Duas semanas depois da proposta de aliança com vista às eleições de 20 de Novembro feita por esquerda abertzale, EA e Alternatiba a PNV e Aralar, os dirigentes da força jelkide continuam a rejeitá-la, apresentando diversos argumentos tal. No entanto, a esquerda abertzale não desiste, e ontem emitiu uma nota em que se dirige novamente ao PNV para afirmar que já se perderam demasiadas oportunidades e realçar a importância da união de forças no actual contexto.

«Vivemos um momento político que faz das próximas eleições uma oportunidade única para aprofundar a nova fase política aberta em Euskal Herria e, consequentemente, para aumentar a adesão social e fomentar o debate político, de modo a tornar irreversível tanto o avanço no processo de paz e de soluções democráticas como a aposta numa mudança política e social assente em posições soberanistas e progressistas», dizem os independentistas aos jelkides.
Notícia completa: Gara

Nota da esquerda abertzale: «Llamamos al PNV a no desaprovechar esta nueva oportunidad histórica» (ezkerabertzalea.info)

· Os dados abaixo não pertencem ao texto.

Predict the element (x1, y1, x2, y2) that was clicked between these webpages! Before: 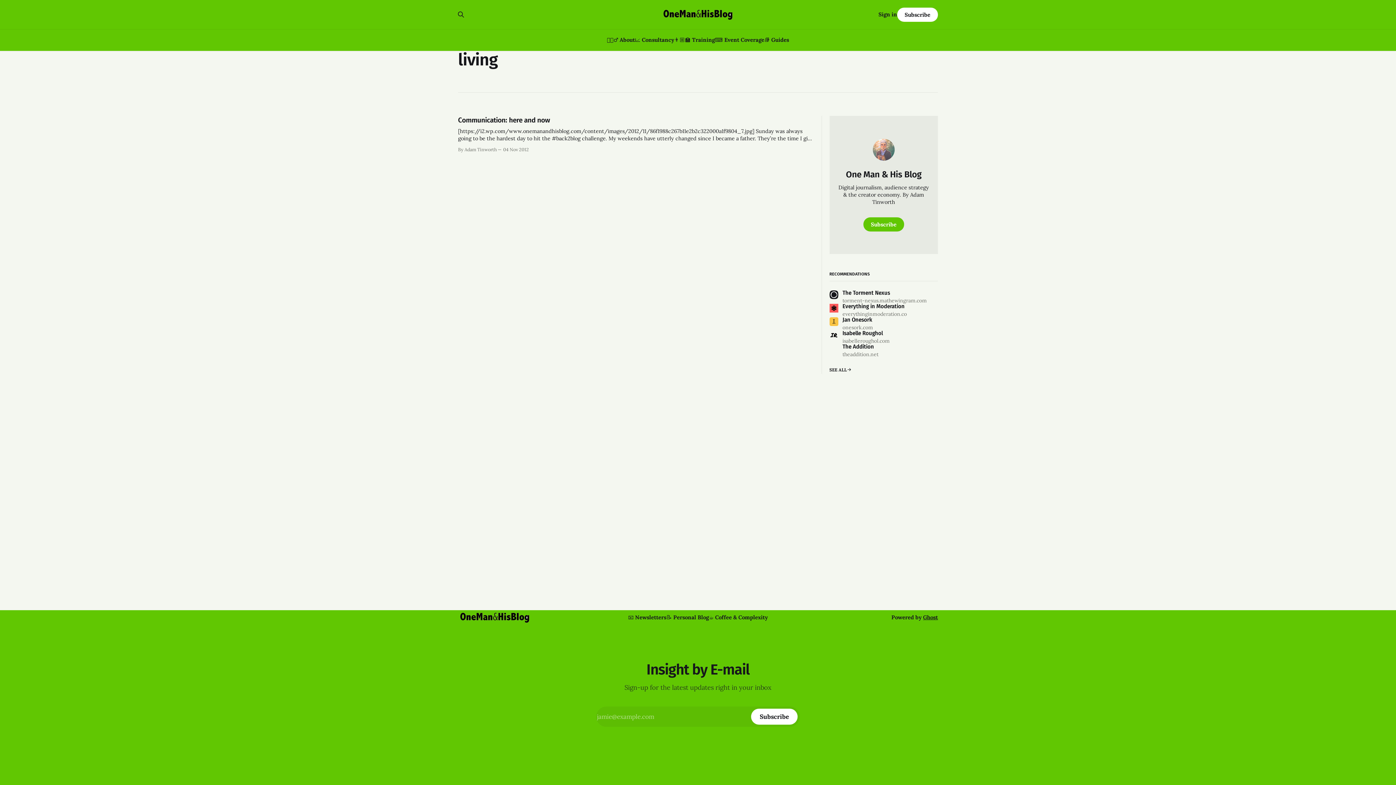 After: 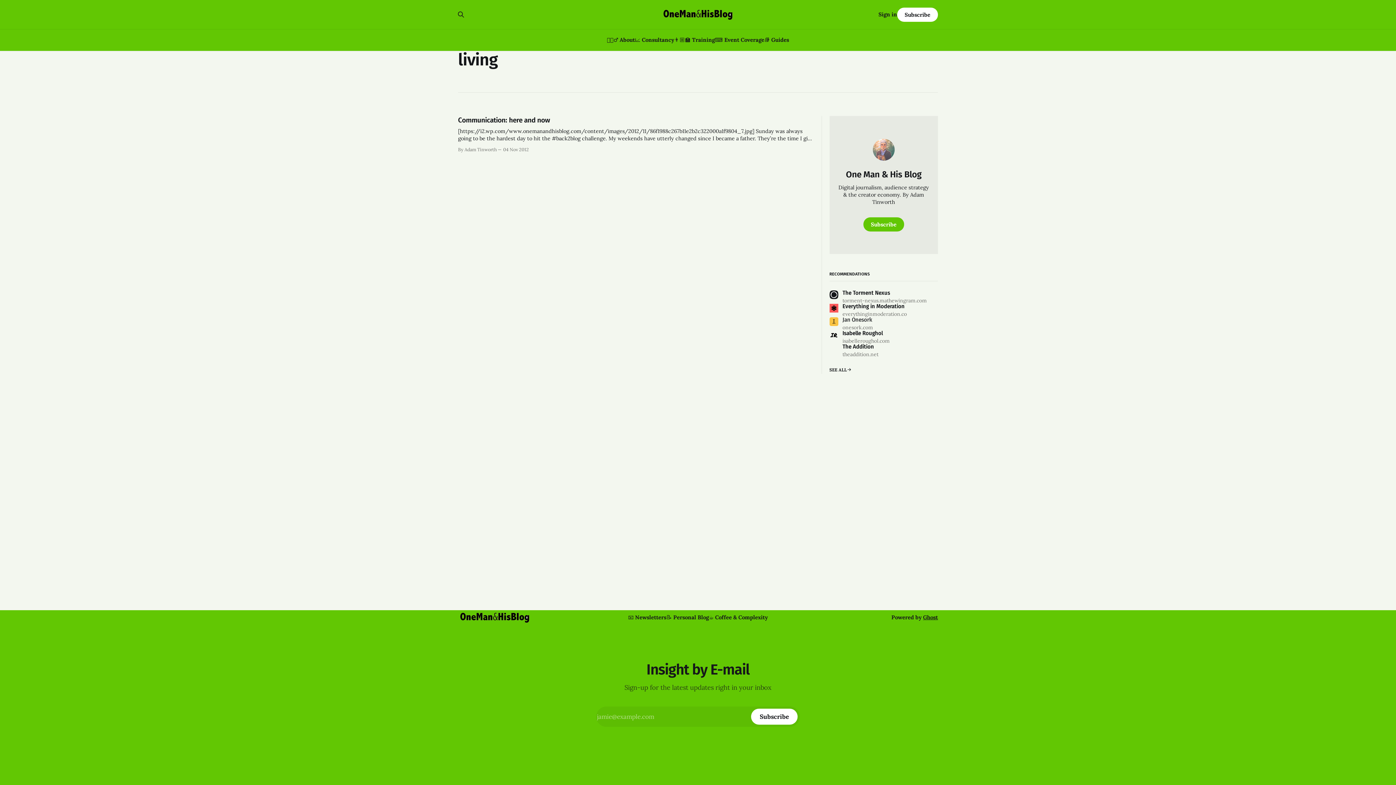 Action: bbox: (829, 317, 938, 330) label: Jan Onesork
onesork.com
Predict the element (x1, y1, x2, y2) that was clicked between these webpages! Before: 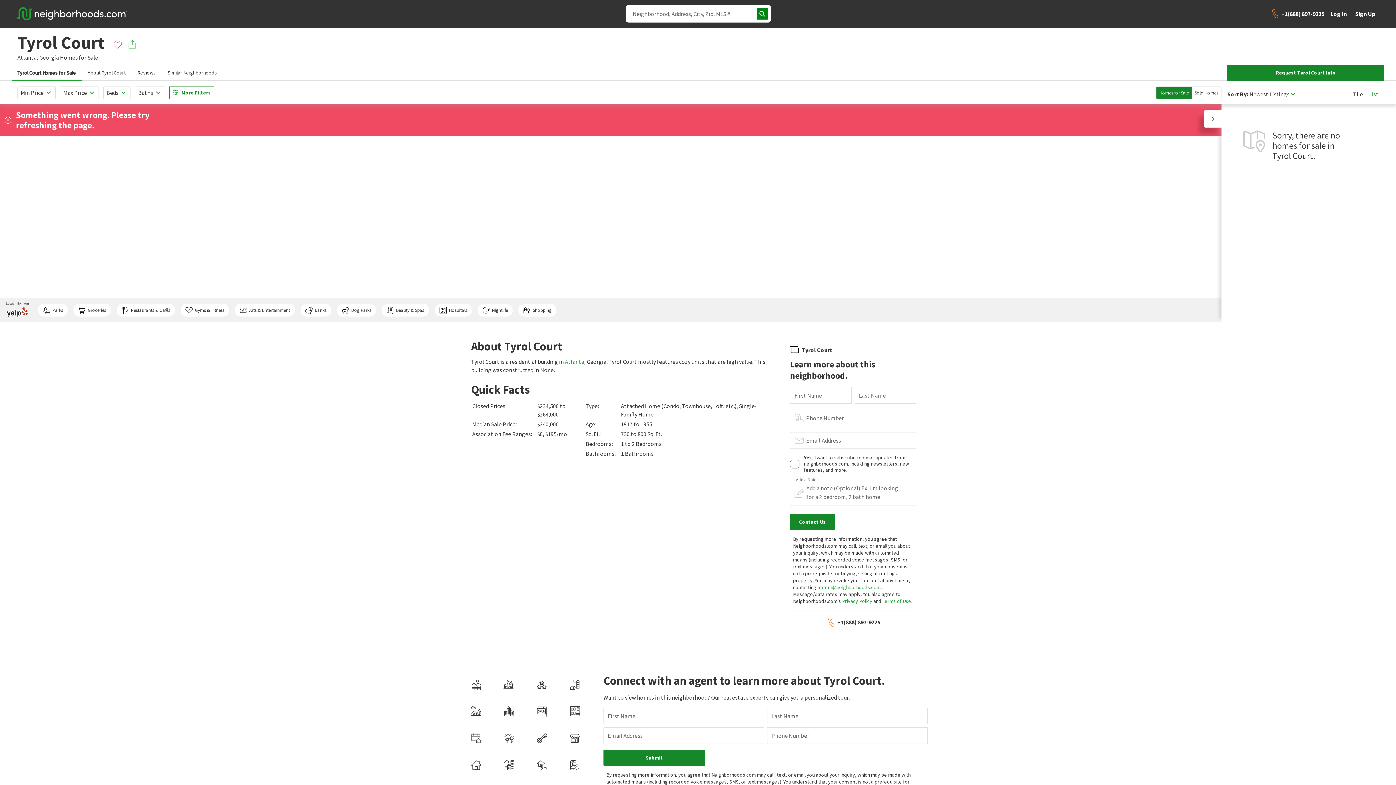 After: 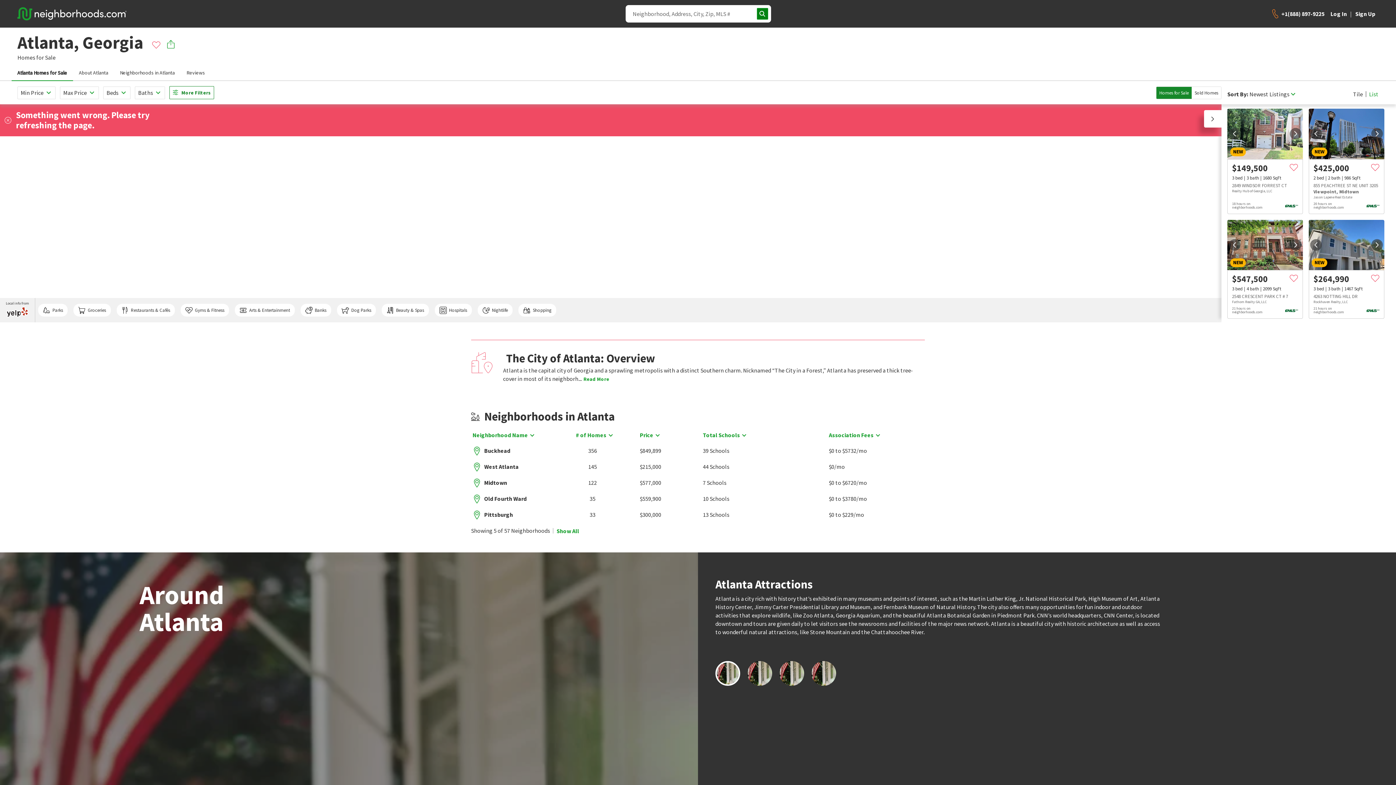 Action: label: Atlanta bbox: (565, 358, 584, 365)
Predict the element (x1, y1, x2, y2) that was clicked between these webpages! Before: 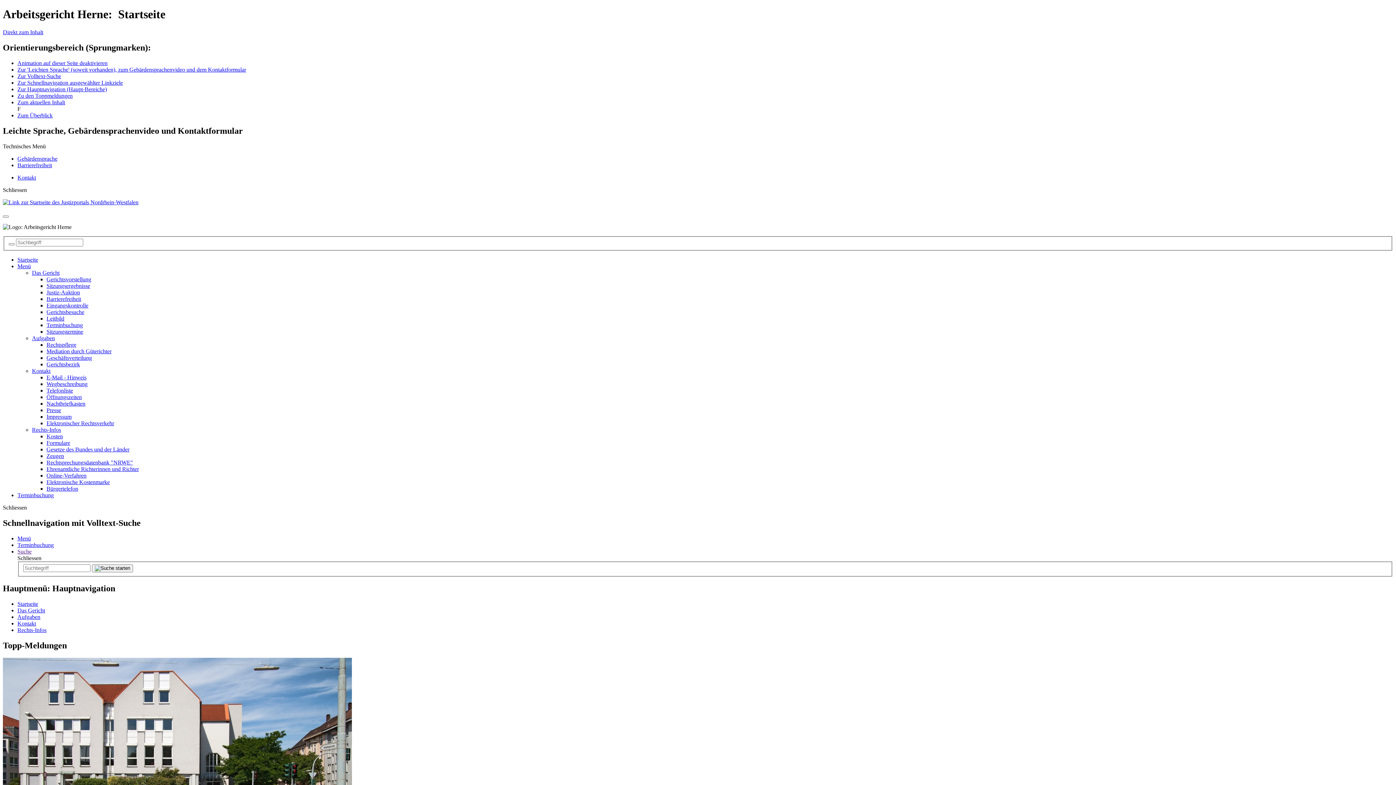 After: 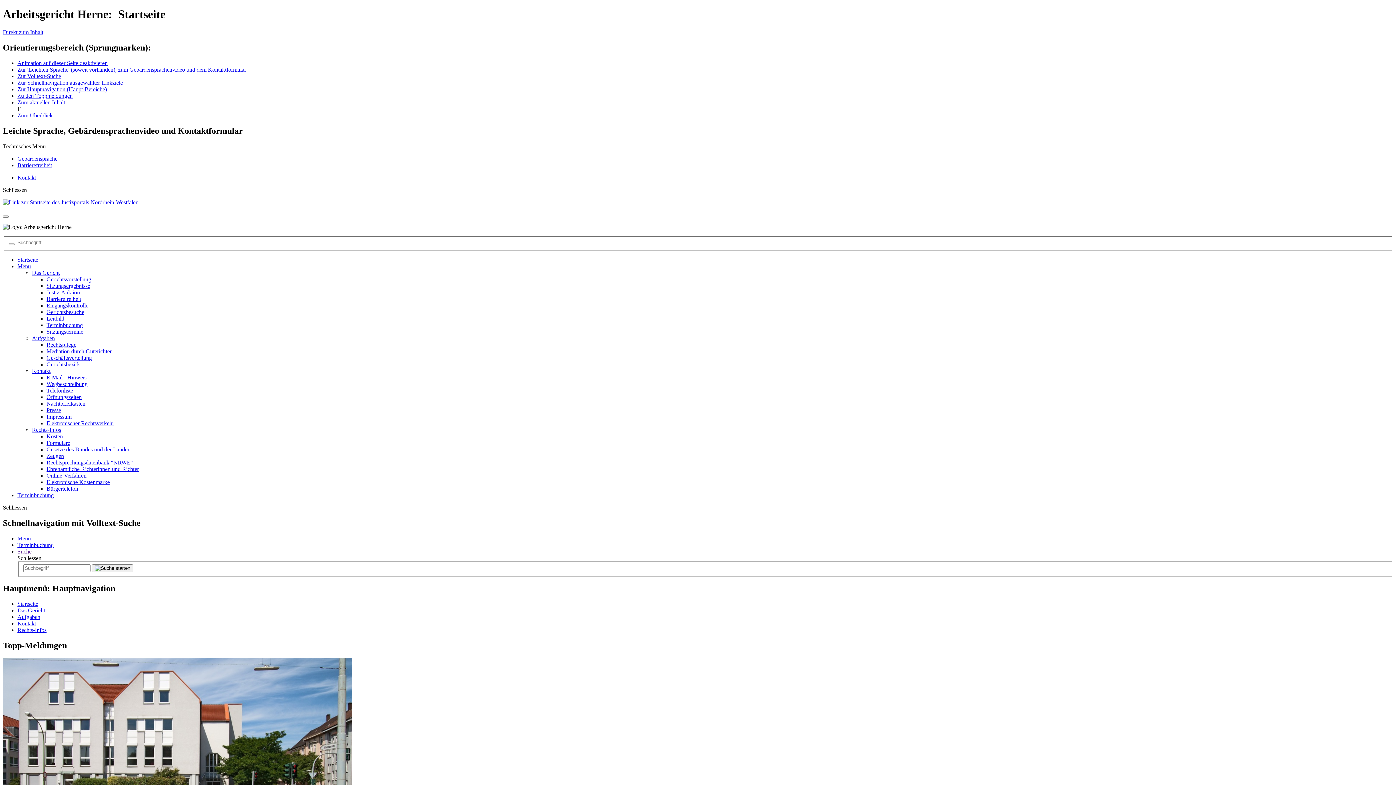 Action: bbox: (17, 555, 41, 561) label: Schliessen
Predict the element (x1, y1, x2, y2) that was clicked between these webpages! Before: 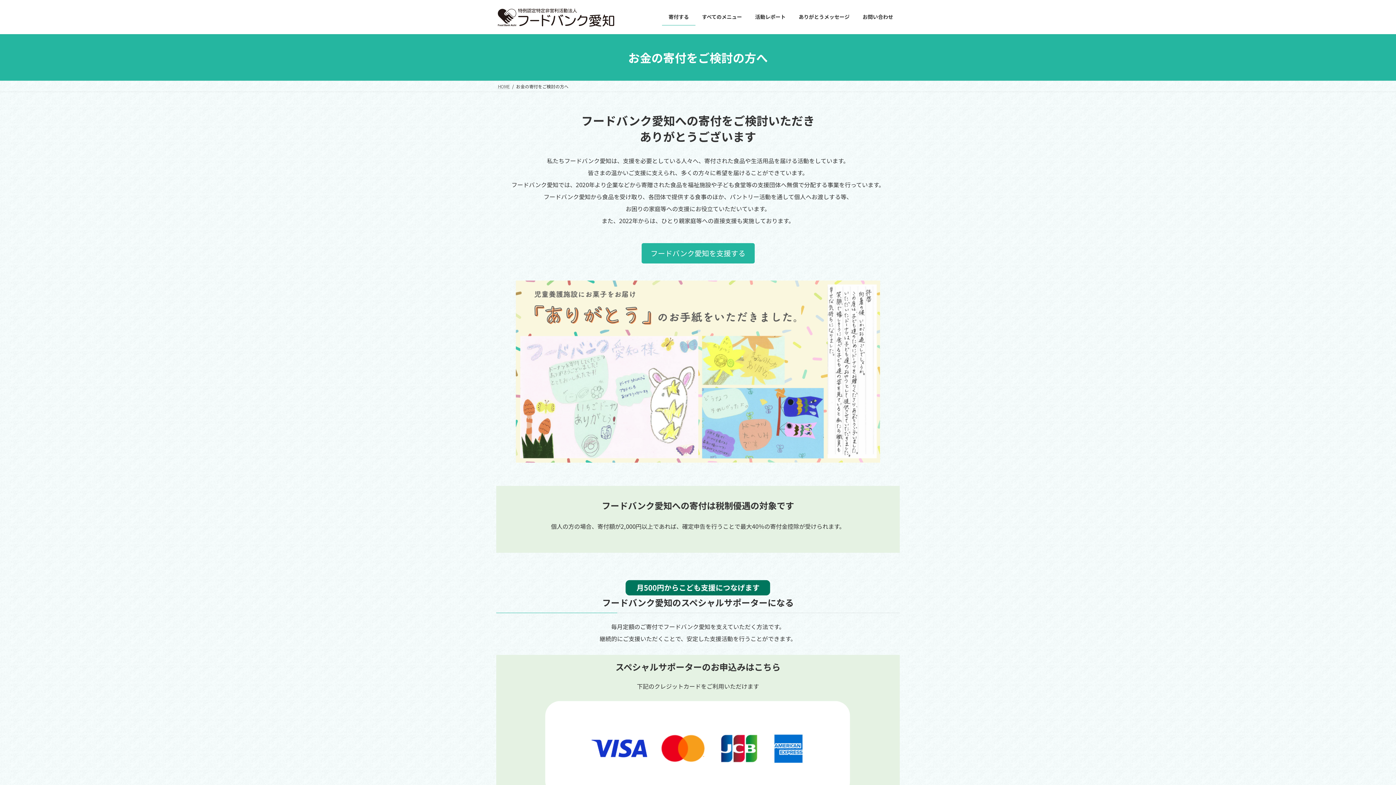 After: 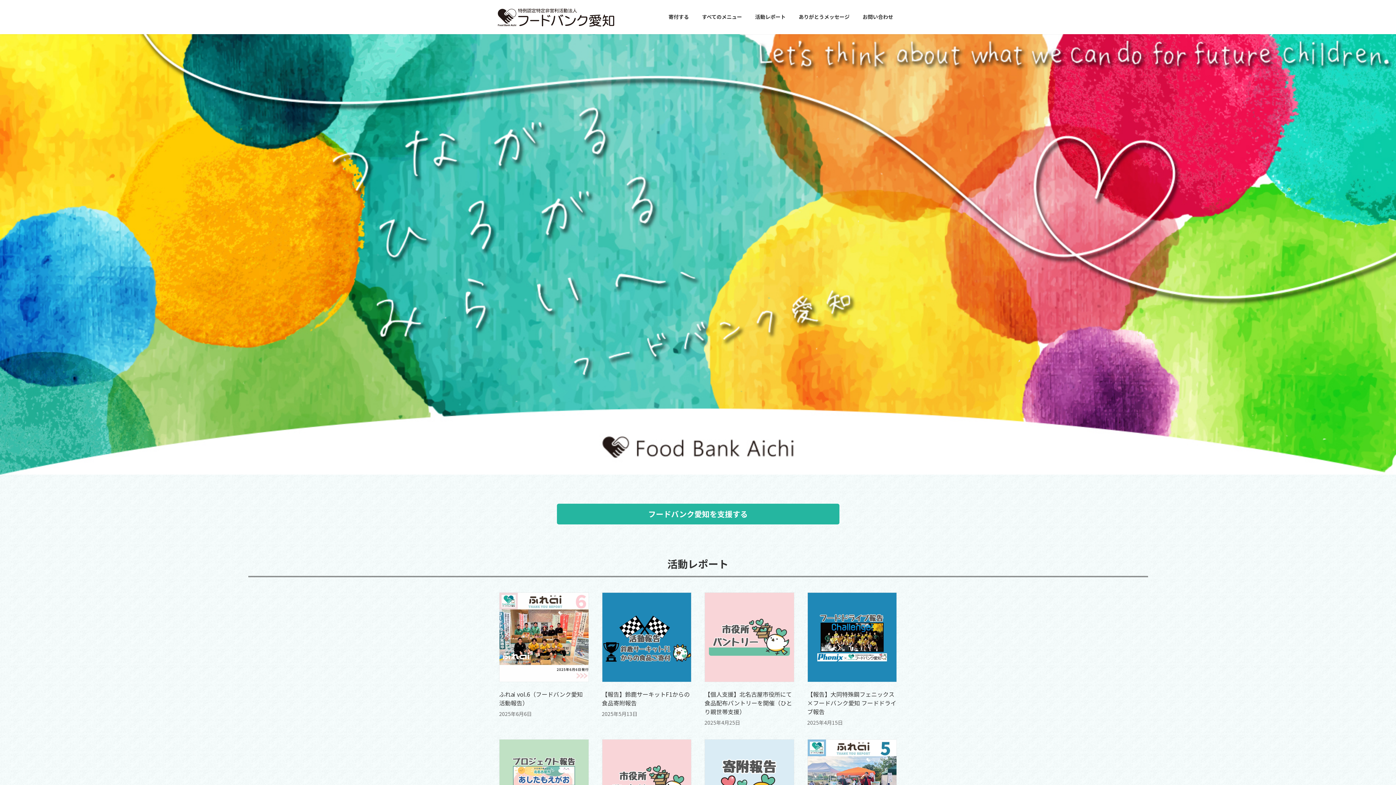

Em Ipar Euskal Herria, a Autonomia Eraiki defende um movimento unitário
«Estamos num ponto de viragem da nossa história e não devemos perder esta oportunidade», afirma a plataforma Autonomia Eraiki num comunicado. O grupo de reflexão abertzale de esquerda defende a criação ou o reforço de uma coligação que ganhe contornos de movimento político para lá das eleições.

Deveria reagrupar o totalidade dos elementos que compõem a esquerda abertzale e poderia ser a Euskal Herria Bai, de acordo com a plataforma. Este novo movimento iria permitir o «estabelecimento de uma relação de forças política consequente com o Estado francês», mantendo as reivindicações prioritárias: o reconhecimento institucional do País Basco Norte, a oficialização do euskara, o fim da especulação da terra, o fim «da colonização da população» e a obtenção de uma amnistia.

A Autonomia Eraiki considera que o novo contexto político que prevalece no conjunto do País Basco favorece esta união. / G.T.
Fonte: Lejpb

O preso doente José Ramón Foruria, por fim em casa, em regime de prisão atenuada

O preso José Ramón Foruria (Markina, Bizkaia) encontra-se em sua casa desde ontem. Foi-lhe decretado o regime de prisão atenuada, como aconteceu anteriormente a outros oito prisioneiros políticos bascos, em virtude de uma doença pela qual reclamavam a sua libertação já desde 2004.

José Ramón Foruria torna-se o nono preso político doente a ser enviado para casa após a denúncia pública do caso. A Etxerat comunicou ontem esta notícia, embora tenha criticado o facto de lhe serem aplicadas «férreas medidas de controlo» que podem prejudicar a prestação dos cuidados médicos de que necessita.

Foruria era um dos presos cuja situação foi denunciada pelo colectivo Jaiki Hadi no seu último relatório, juntamente com os casos de Mila Ioldi, Ibon Iparragirre e Txus Martin, cuja vida está em risco se a sua situação se mantiver, e também os de Gotzone López de Luzuriaga, Inma Berriozabal, José Angel Biguri, Iñaki Etxeberria, Jesús Mari Mendinueta e Josetxo Arizkuren. Recentemente, acrescentaram-se também os casos de Ibon Fernandez Iradi, Mikel Izpura, Unai Parot e Aitor Fresnedo.

Desde 2004
Na verdade, Foruria esteve doente praticamente desde que foi parar à prisão, em Setembro de 2003. Este natural de Markina nascido em 1950 tinha sido entregue pela Venezuela ao Estado espanhol, e pouco tempo depois de ser encarcerado foi-lhe diagnosticado um cancro na bexiga, tendo sido pedida a sua libertação, no cumprimento da lei vigente.

A Audiência Nacional espanhola recusou-a em 2006 e também um ano depois. Entretanto, houve reincidências da doença em 2008 e 2010, confirmando o agravamento da situação.

A libertação ocorre ao cabo de sete anos. A Etxerat destaca o facto de que esta não teria sido possível sem as mobilizações de protesto. Desta forma, pede aos cidadãos que continuem unidos e dando força a estas demandas, em Euskal Herria e junto da comunidade internacional.